While not-to-be-underestimated bassist Eric Claridge is no longer in the picture, Nick Macri (Euphone, C-Clamp) fills in nicely on album #11. And there is, as promised, a lot less synthetic texture. The sound is closer to that of the transitional Oui-to-One Bedroom phase. That is, save the somewhat stultifying “Starling” — the two opening tracks and “Day Moon” split the rock-chamber pop difference much more satisfyingly than this song, which is reminiscent of skippable tracks from the last four. The musicianship is unimpeachable, of course, but “Starling” feels rote and its pseudo-anthemic chorus melodically banal (lovely little intro, though). Luckily, the song is surrounded by winning examples of the band at their most irresistibly, toe-tappingly lush. Previewing the closer and title track was definitely putting their best feet forward.

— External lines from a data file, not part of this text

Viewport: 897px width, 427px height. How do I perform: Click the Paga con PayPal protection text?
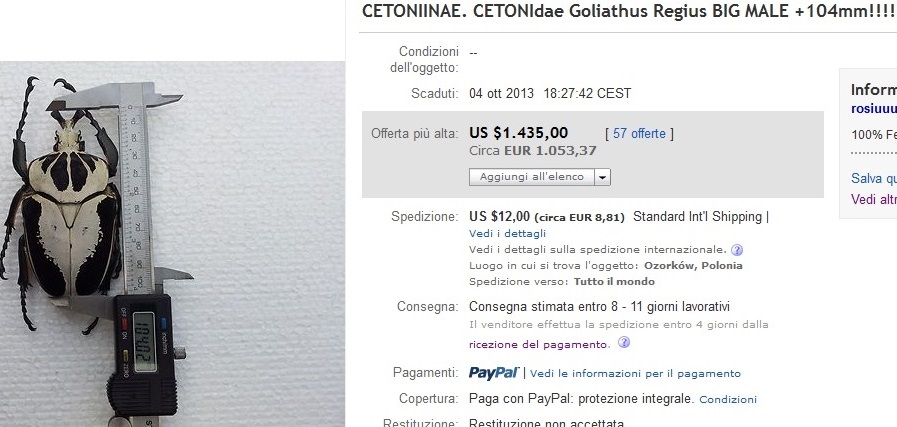(581, 398)
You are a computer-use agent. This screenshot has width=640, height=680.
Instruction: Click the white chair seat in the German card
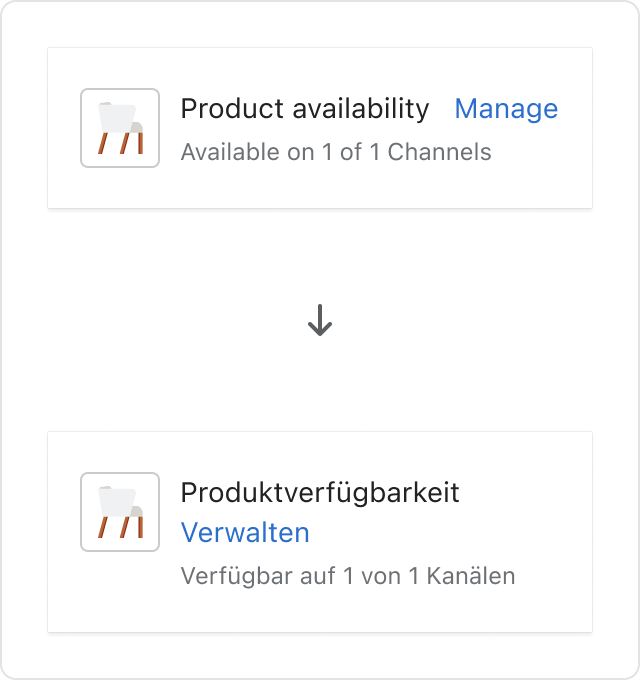click(117, 502)

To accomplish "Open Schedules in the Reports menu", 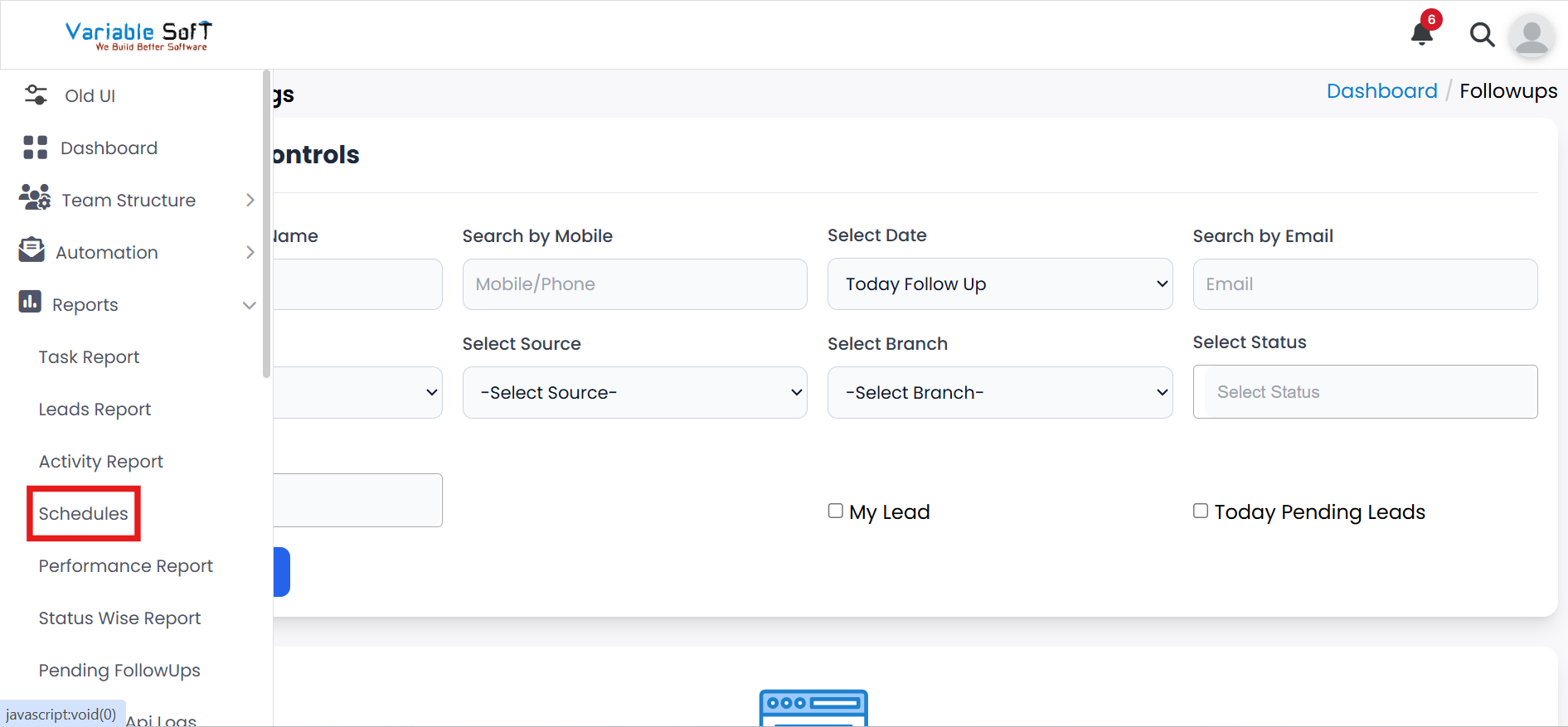I will (84, 514).
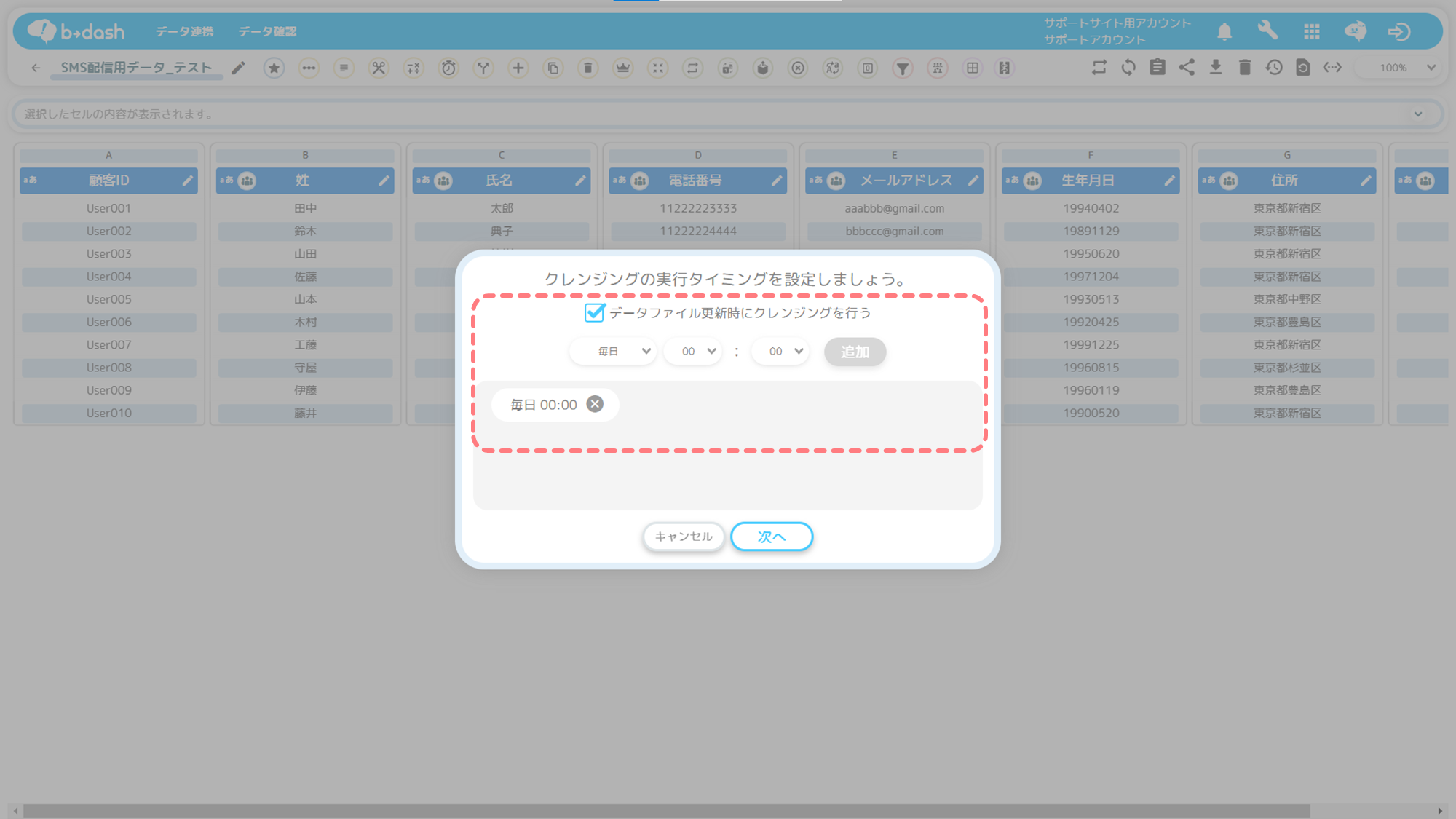Click the horizontal scrollbar at bottom
This screenshot has height=819, width=1456.
pos(666,811)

These songs fill you with a warm, golden sensation akin to that of “Transparent” or “Props of Upper Class.” It was nice to hear one thing that I’d always enjoyed come back: the resident instrumental. “Paper Window” may be no “A Man Who Never Sees a Pretty Girl That He Doesn’t Love Her a Little” (incidentally it’s actually somewhat stylistically closer to Oui’s “You Beautiful Bastard”), but it provides a lovely little “Albatross”-style interlude that exudes a similar sense of delicate stillness.
Any day now, the bottom’s just gonna drop out. Humanity and overwhelm go hand in hand. It’s tough to just breathe sometimes. The relentless blessing/curse dichotomy of consciousness needs stabilizers to work out just what sentiment is sensible for operations ostensibly simple to Sisyphean. In this space, The Sea and Cake continue to be champions for the weary and resolute alike, being both the soothing reassurance of beauty and the wistful resolve that the most dogged absolute is the very impermanence of everything. It’s a deceptively tricky feat and one that they continue to thrive on.